What is being stated is “Speed Limit 55 MPH-Conditions Permitting” e.g. clear weather, good visibility, and so on. The defense for speeding of “everyone was else was doing it” is dubious, at best.
There is a sign on some roads in Australia (remote places usually) that is a black circle with a bar through it. And I suspect it’s an international sign too. It’s legal meaning is “the limit here is the maximum one of 110kmh, but you may exceed this limit if conditions permit”.
As for conditions such as fog or ice requiring slower driving, i’m pretty sure in most any jurisdiction anywhere, the cops can throw the book at you for “driving at a speed too great for conditions” (or equivalent wording). They can probably do this anyway, without the need for a special sign.
I can’t help thinking that NJ sign means you can go faster if it is safe to do so.
We don’t have anything like that in the U.S. except in Montana. The speed limit is the speed limit and if the police feel like busting you for 56 mph in a 55 mph zone they can.
Any speed limit implies “Do not exceed the speed posted; you may drive up to it if road conditions permit doing so safely.” A charge of “driving too fast for conditions” is included in the highway laws in virtually every state, to cover the person who decides to drive 55 in the middle of an ice storm, and has an accident in consequence.
IANAL, but my sister is.
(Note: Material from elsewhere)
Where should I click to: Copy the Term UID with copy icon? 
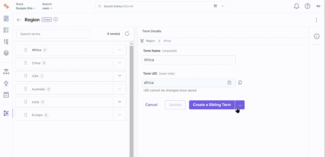pos(240,82)
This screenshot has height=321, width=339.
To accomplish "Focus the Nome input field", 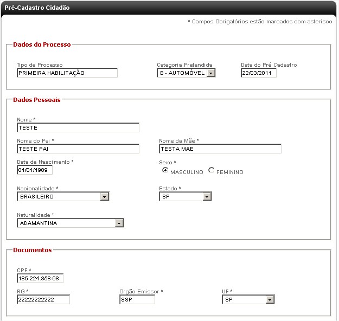I will pyautogui.click(x=78, y=128).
She says that if traffic is moving 70 in a 55 zone you can succesfully argue that you are driving legally. There is a term for it (says she), but I don’t recall what it is.
In her earlier practice (she’s big time now) she tells me she used this defense often.
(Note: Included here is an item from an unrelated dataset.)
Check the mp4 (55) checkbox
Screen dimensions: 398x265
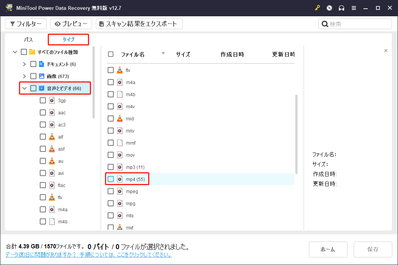(110, 179)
It’s a variant on the equal protection provision of the 14th Amendment: you are entitled to equal treatment under law as anyone else. So unless the police are ticketing everyone traveling at a speed over the limit, to ticket one or a few of them violates their right to equal protection by the laws.
I don’t practice in this area, but I bet that argument only works because the courts are overburdened and don’t want to dick around with a whole trial for a speeding ticket. Selective enforcement doesn’t hold wateer if you’re going faster than the flow of traffic, because you’re not similarly situated, and even if you’re going along with the flow of traffic, you can’t seriously argue it because courts recognize that the state has limited resources and cannot possibly prosecute everyone that speeds. Now, the one place where it might be legit is if you’re out of state and you can show the cops pulled you over while letting other speeders with native license plates go by.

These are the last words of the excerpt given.